=== Source passage ===

U.S. President Donald Trump's pick to become Washington's top diplomat sought to defuse fears that he might advocate withdrawing from the Iranian nuclear deal, saying he will continue working with U.S. allies to try to strengthen and "fix" the agreement.
Trump's nomination of CIA Director Mike Pompeo last month to be his next secretary of state prompted fears that Trump would soon abandon Iran's 2015 agreement with world powers because Pompeo was a strident opponent of the deal and critic of Iran as a member of Congress.
But at his confirmation hearing before the Senate Foreign Relations Committee on April 12, Pompeo said he would pick up where former Secretary of State Rex Tillerson left off -- working with European allies to try to strengthen and "fix" the deal.
"I want to fix this deal. That's the objective," Pompeo told the Senate committee. "If there is no chance to fix it, I'll recommend to the president we do our level best to work with our allies to achieve a better outcome and a better deal."
Trump faces a deadline early next month to decide on whether to continue waiving U.S. sanctions against Iran, as required under the deal in exchange for curbs on Tehran's nuclear activities.
Trump has said he will not sign another sanctions waiver until what he has called the "disasterous flaws" in the deal are fixed.
But despite Trump's charges that Tehran has violated the "spirit" of the agreement by continuing to develop nuclear-capable ballistic missiles since 2015, Pompeo said he has "seen no evidence that they are not in compliance today."
The CIA director added that he did not believe Iran would be able to quickly develop nuclear weapons should the agreement fall apart. Tehran has recently threatened to quickly resume suspended nuclear activities if Trump withdraws from the deal.
Pompeo said he would continue Tillerson's efforts to negotiate a side deal aimed at strengthening the nuclear accord in talks with European allies France, Britain, and Germany, which are among the six world powers that signed the deal.
European negotiators who held talks with U.S. negotiator Brian Hook in Washington on April 12 said they believe that they are making headway toward an agreement to address Trump's concerns with the nuclear deal, Reuters reported.
Reuters quoted a European diplomat as saying, "If the U.S. agrees to...working with the Europeans to ensure the Iranian nuclear program is only for civilian use forever, then we can agree on something."
But the diplomat said that European negotiators couldn't agree to anything that is explicitly prohibited under the 2015 agreement.
Trump has said he sees three defects in the nuclear deal: its failure to curb Iran's ballistic-missile development, its limits on which Iranian nuclear sites international inspectors can visit, and its scheduled expiration of curbs on uranium enrichment and other Iranian nuclear activities after 10 years.
A second European diplomat quoted by Reuters was pessimistic that negotiators can reach an agreement that will be acceptable to Trump, who the diplomat described as "volatile."
Both France's President Emmanuel Macron and Germany's Chancellor Angela Merkel are due to visit Washington in the next month, in part to lobby Trump to preserve the Iran deal, which they see as the best way to stop Tehran from developing a nuclear bomb.

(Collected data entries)

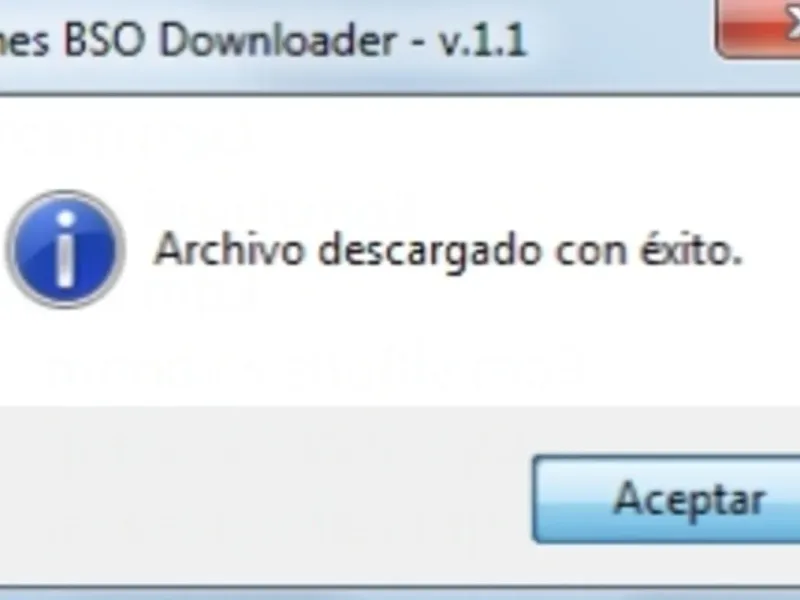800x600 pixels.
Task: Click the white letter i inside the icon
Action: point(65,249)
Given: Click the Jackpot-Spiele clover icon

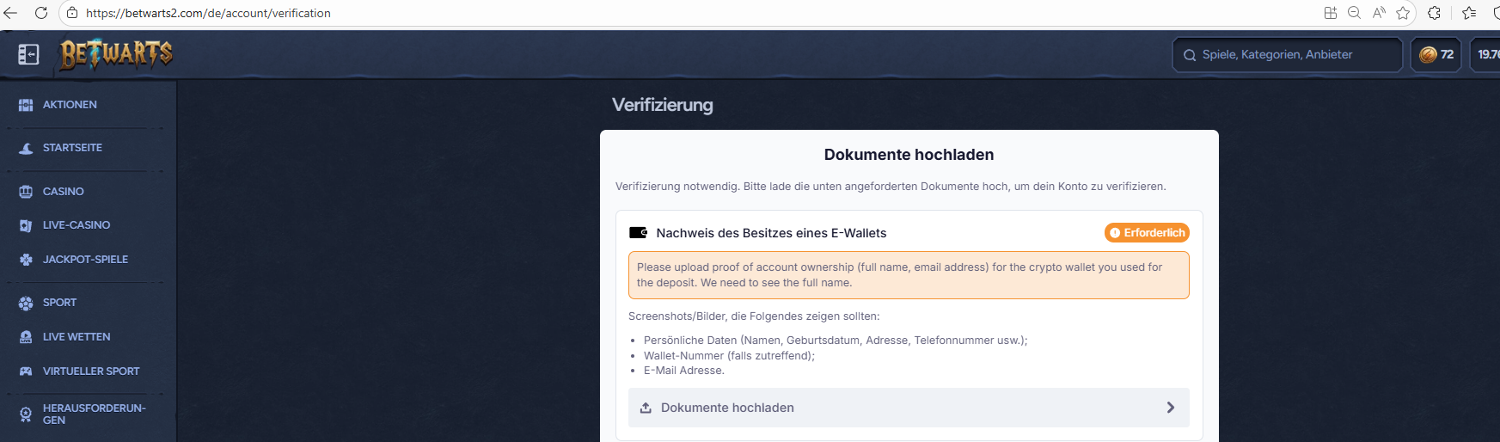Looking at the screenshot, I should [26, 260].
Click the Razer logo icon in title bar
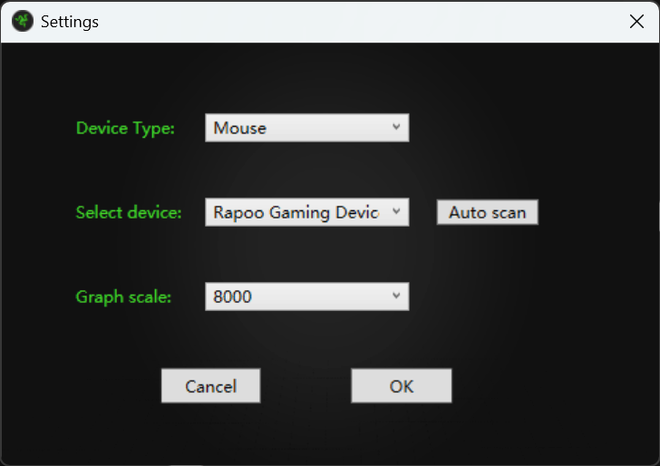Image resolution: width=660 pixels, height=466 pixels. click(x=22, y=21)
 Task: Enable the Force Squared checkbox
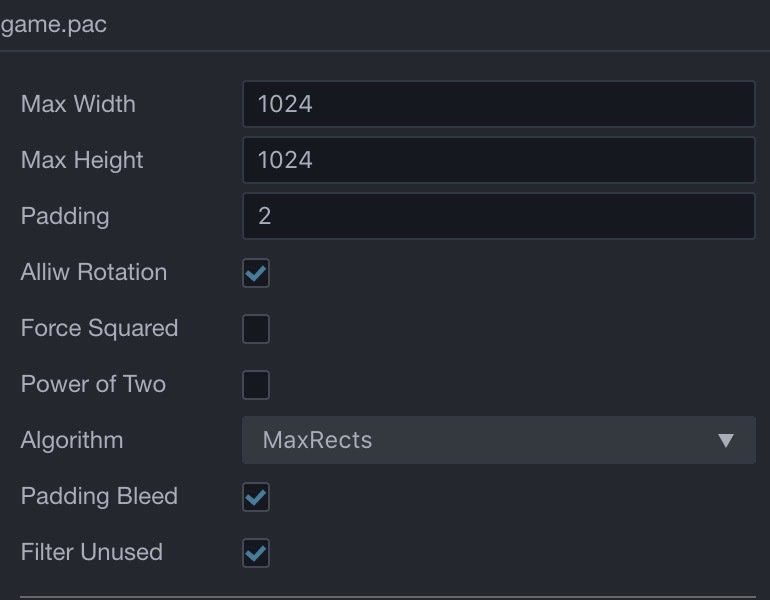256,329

...

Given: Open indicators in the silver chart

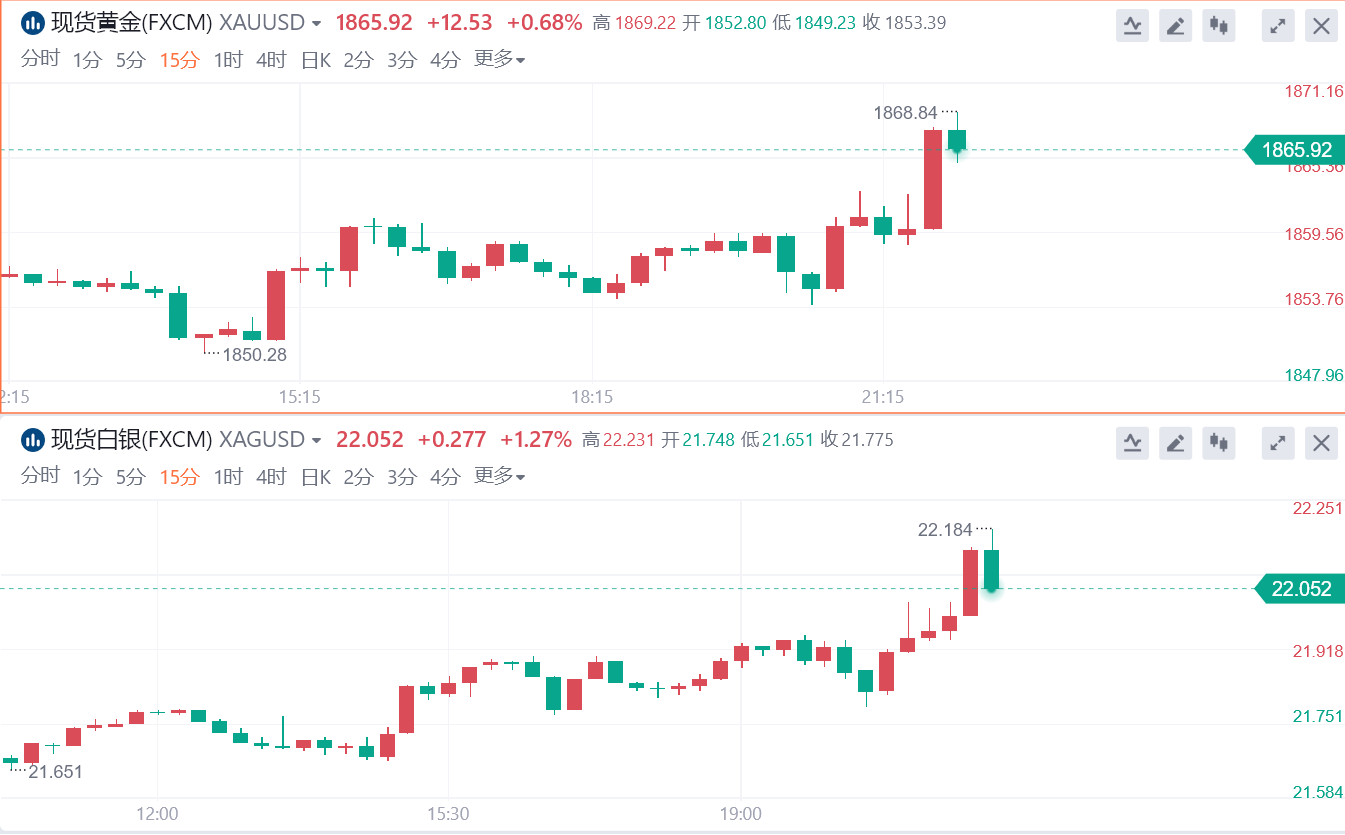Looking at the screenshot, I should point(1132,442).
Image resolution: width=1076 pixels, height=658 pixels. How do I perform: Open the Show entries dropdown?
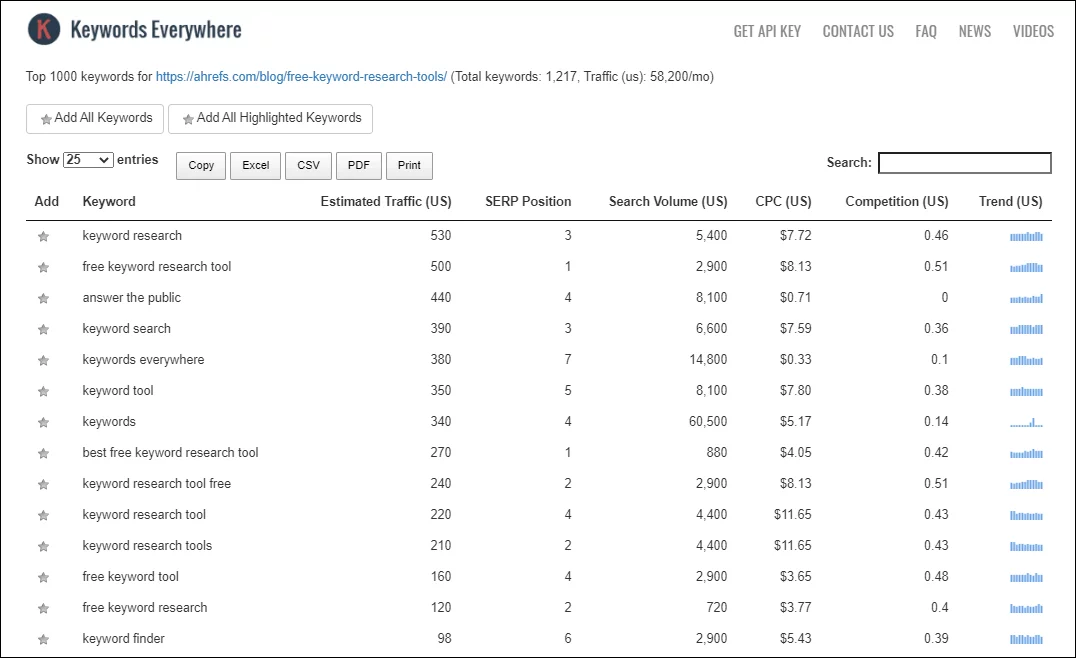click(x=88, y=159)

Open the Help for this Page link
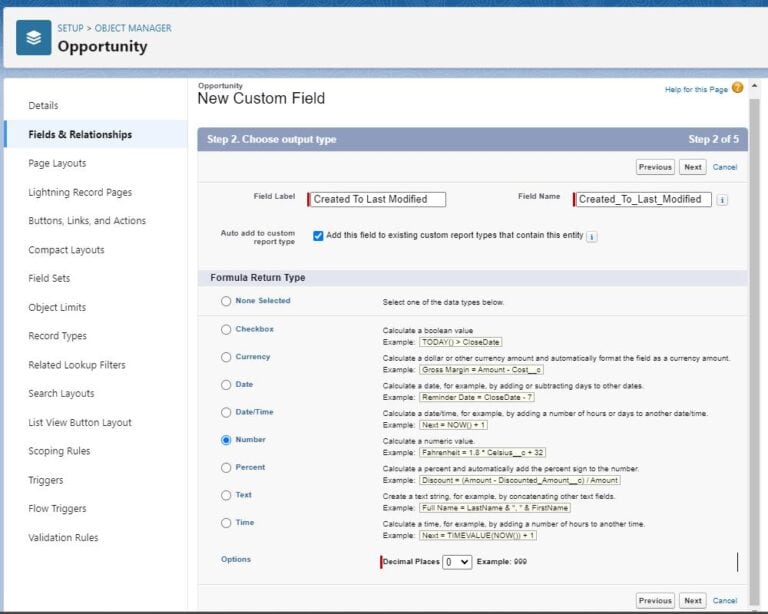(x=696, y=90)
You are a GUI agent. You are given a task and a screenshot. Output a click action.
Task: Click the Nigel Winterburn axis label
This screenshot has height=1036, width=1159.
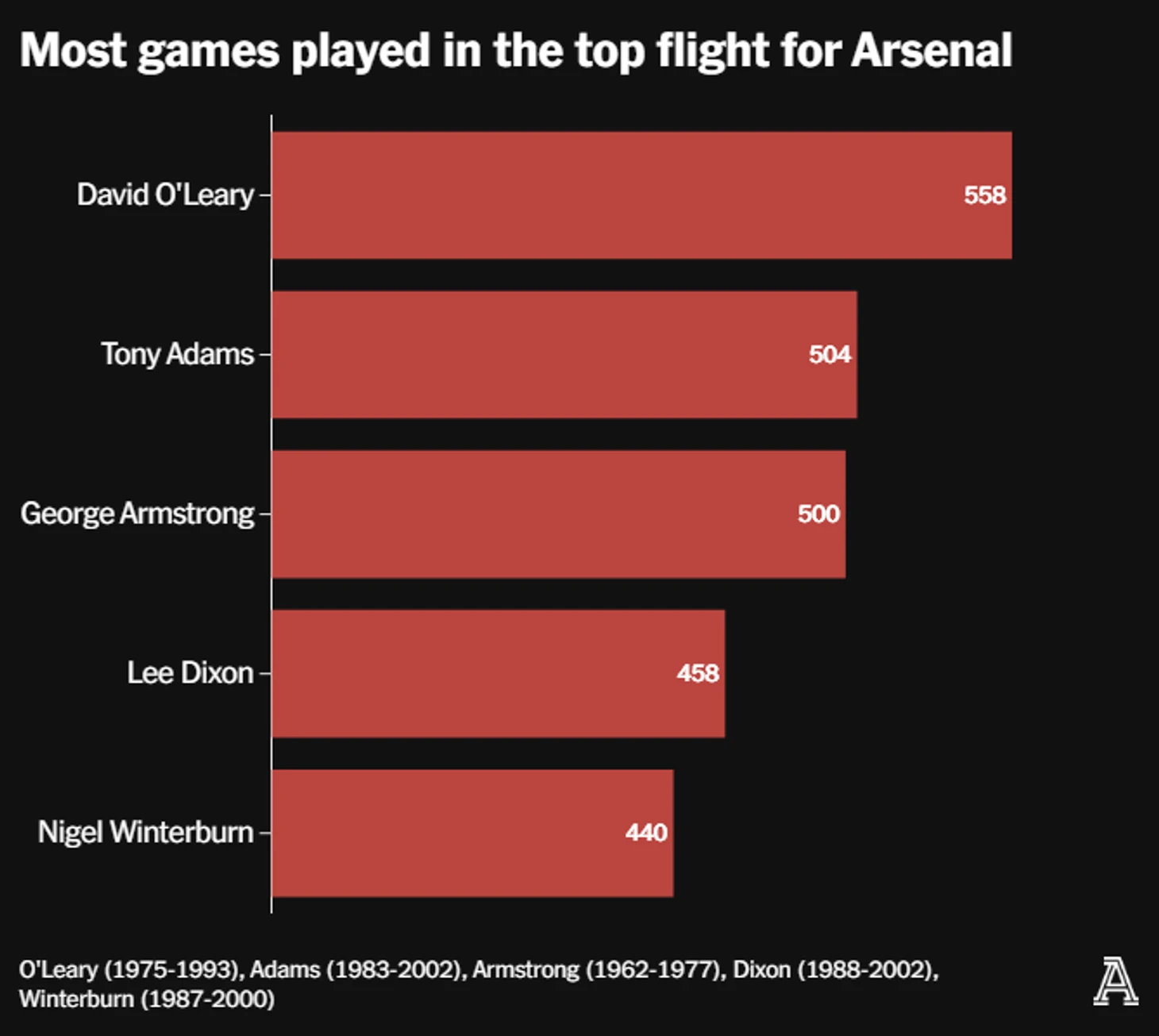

...

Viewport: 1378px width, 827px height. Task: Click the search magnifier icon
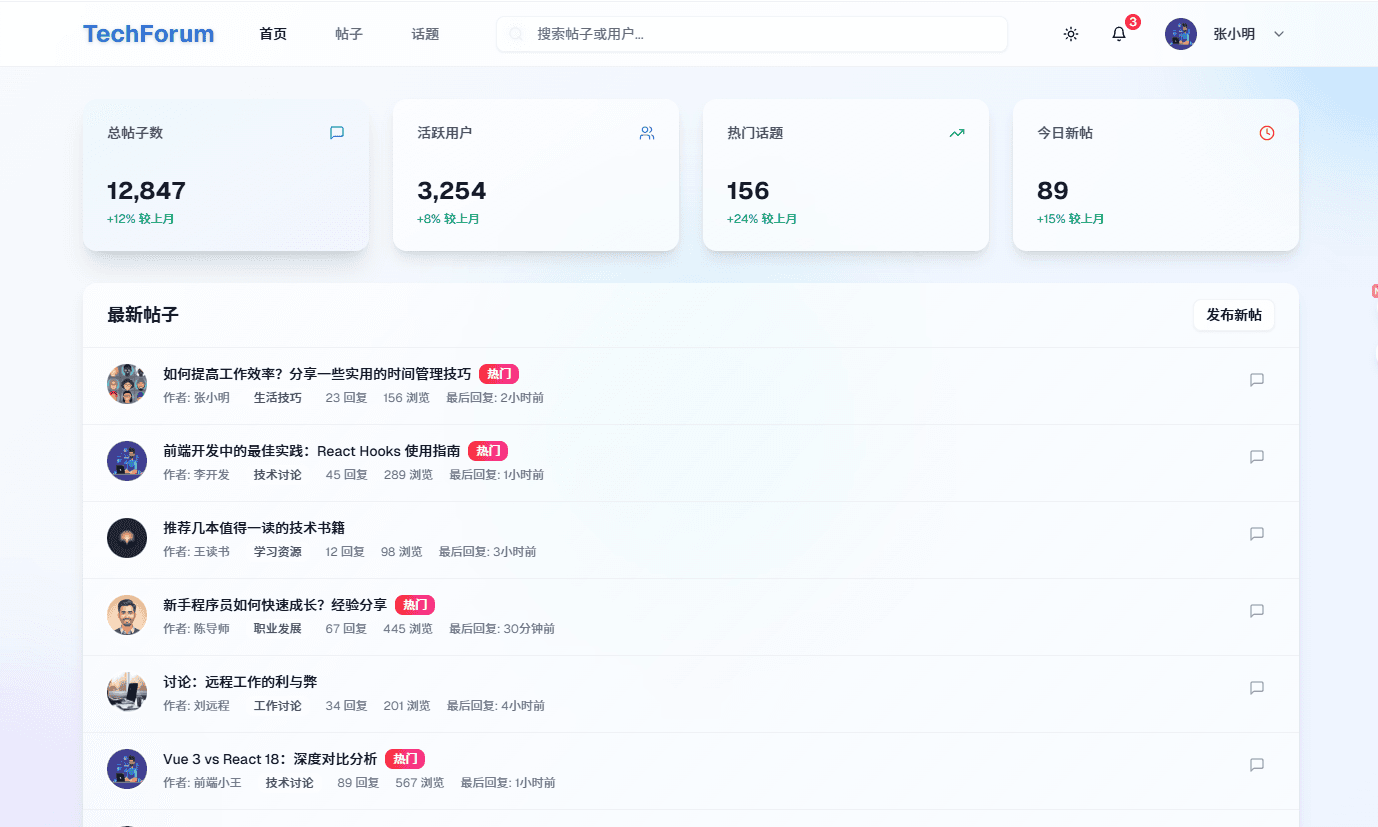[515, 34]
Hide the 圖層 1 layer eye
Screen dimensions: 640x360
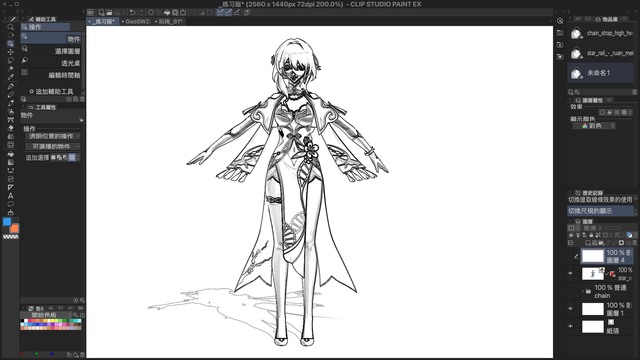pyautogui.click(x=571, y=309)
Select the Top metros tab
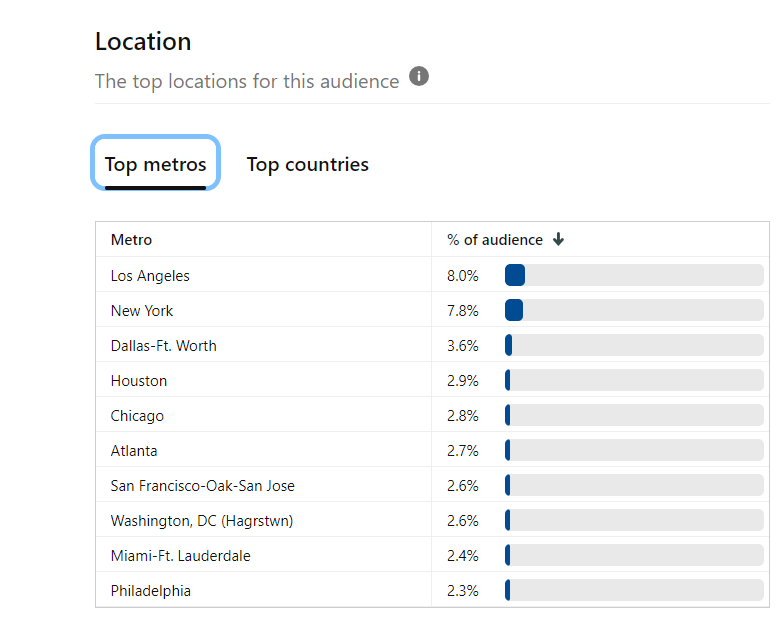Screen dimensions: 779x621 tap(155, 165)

=== Task objective ===
Answer the following questions using the article on Pompeo's confirmation hearing.
1. Which Senate committee held Pompeo's confirmation hearing, and on what date?
2. With which three European allies did Pompeo say he would continue talks on a side deal?
3. What word did the second European diplomat quoted by Reuters use to describe Trump?

=== Exercise response ===
1. The Senate Foreign Relations Committee, on April 12.
2. France, Britain, and Germany.
3. "Volatile."